I love being a girl.
The relief is profound, almost intoxicating. Every untouched inch of skin feels like a victory; every respectful distance, a gift I never knew I could demand without asking.
There is one thing, though—one glaring, unrelenting torment I ABSOLUTELY DESPISE.
PERIODSSSSS!!!!!!!!!!!!!!!!!!.
What in the world is this cruelty? I have to endure this agony one full week out of every month? And it doesn't stop until I'm fifty, or perhaps even longer? There is no proper remedy in this era—no true escape, no invention that actually works against the tide of blood and pain. Someone needs to design something—anything—that finally defeats it. A real solution. A weapon.
I've been clever, scavenging for ways to manage it, but only a handful actually help. When the bleeding starts, I vanish from the world. I speak to no one, see no one—except Tamsin. If anyone else dared approach me on a heavy day, if they let me loose in this state, the entire mansion would shatter. Furniture overturned, voices raised, fragile things broken. I become a storm no one can weather.
Right now, I want to do it. I want to storm down the halls, find that old hag Morwenna, drag her out by the hair. Bring your sword, you witch—let's settle this once and for all. This ends today—
"Aaaaaaa—wnnwemw—it hurts, Tamsin. I want to die. Amsmam!"

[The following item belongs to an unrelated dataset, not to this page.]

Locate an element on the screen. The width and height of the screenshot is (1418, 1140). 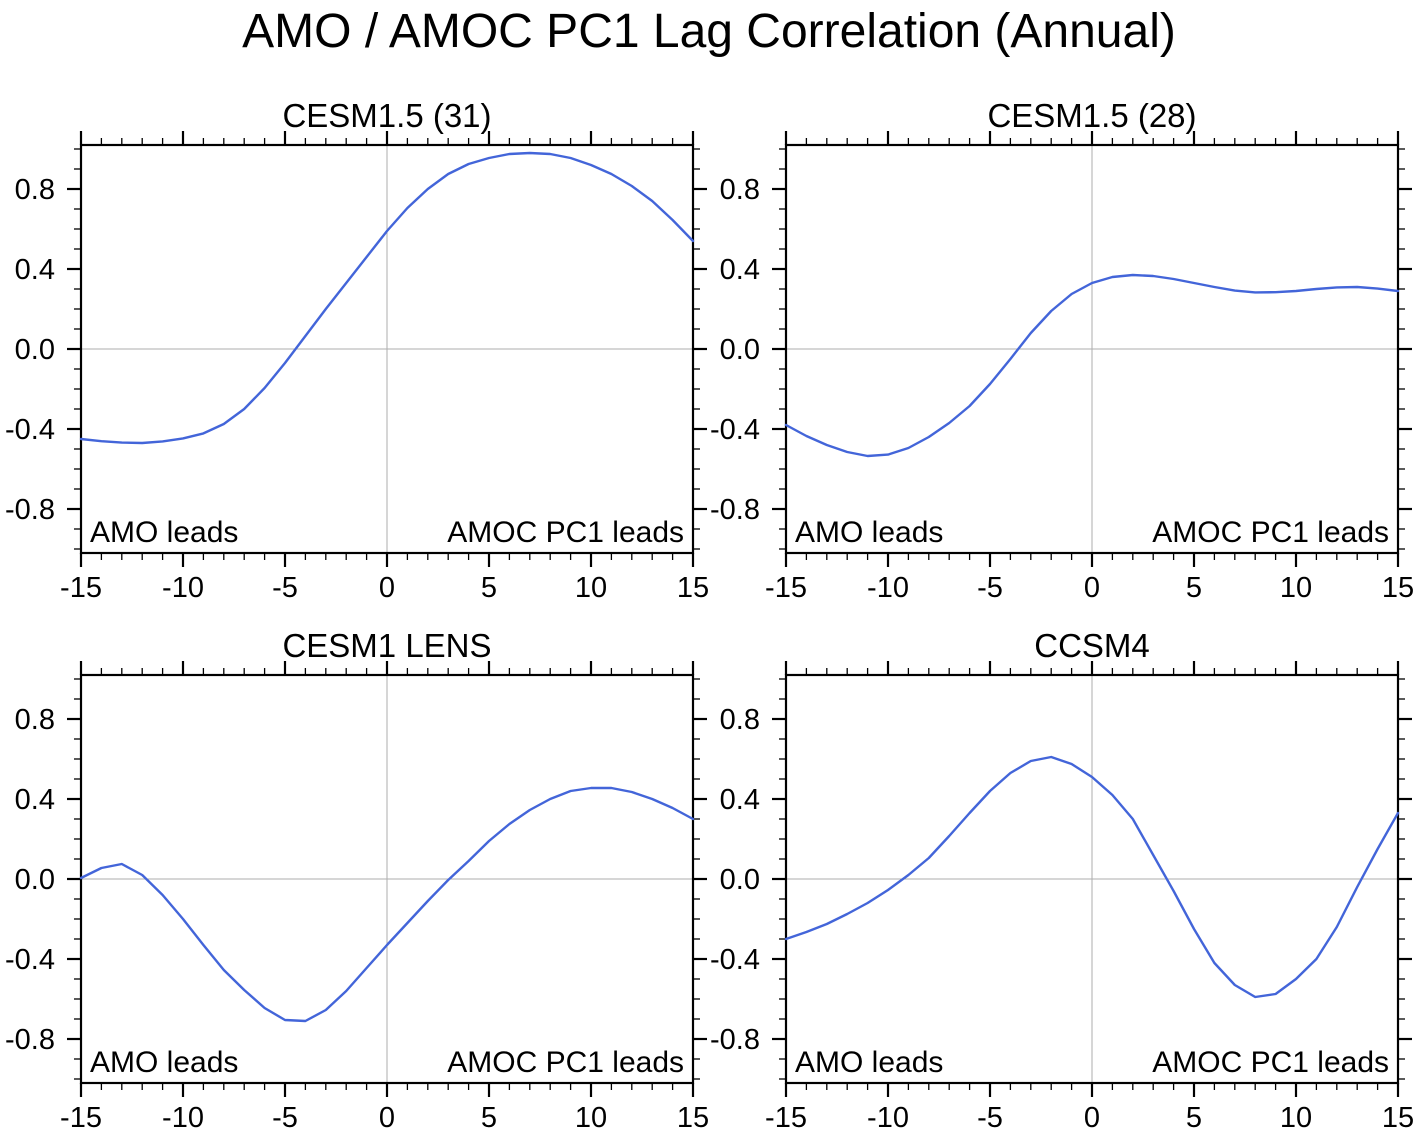
panel-title: CESM1.5 (31) is located at coordinates (387, 116).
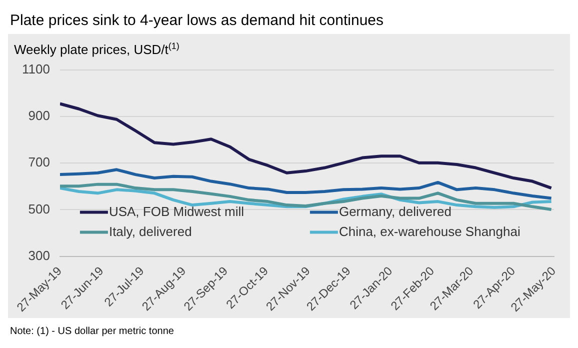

The words dissolve into sobs. The mood swings are God's cruelest invention—vicious, unpredictable, turning me from rage to despair in the space of a heartbeat. Right now I'm curled on my soft, ruffled bed, tears streaming hot down my face, while Tamsin holds me close. Her arms are steady around me, her warmth the only anchor in the storm. We lie together in silence broken only by my ragged breaths and the occasional whimper, her hand stroking slow circles on my back as though she could soothe the ache straight out of my body.
"There, there—the pain will go away, Miss Lucia."
Tamsin's voice was soft, steady, a quiet balm against the storm inside me. She tightened her arms around me—firm yet gentle, cradling without crushing. My cheek pressed into the soft swell of her breast; the warmth of her skin seeped through the thin fabric, grounding me. She smelled faintly of jasmine—clean, sweet, delicate—and it wrapped around me like a secret comfort.
Even now, with faint streaks of dust clinging to her cheeks and strands of hair from her morning chores, she was breathtaking. Natural beauty, utterly unaware of its power. With a little care, a touch of polish, she could outshine most of the royal women I had ever seen. If we exclude Cassia, Mother Elowen, and myself, of course.
"How come you already have grown boobies?" I whined, voice thick with exhaustion and the lingering ache. "Why didn't I get those? I'm flat. I want boobies~"
The words spilled out needy, petulant, half-buried against her chest like a child seeking solace. Tamsin eased her hold just enough to pull back slightly, creating space to speak.
I immediately protested—acting every bit the spoiled baby—wriggling closer, pressing my face back into her warmth, giving silent, insistent signals: hold me again, don't let go.
A faint blush bloomed across her cheeks, soft pink against the dust-smudged skin.
"We're in our teen years, Miss Lucia," she answered gently, a smile tugging at her lips despite the flush. "You'll get bigger for sure. I just… happened to get them early."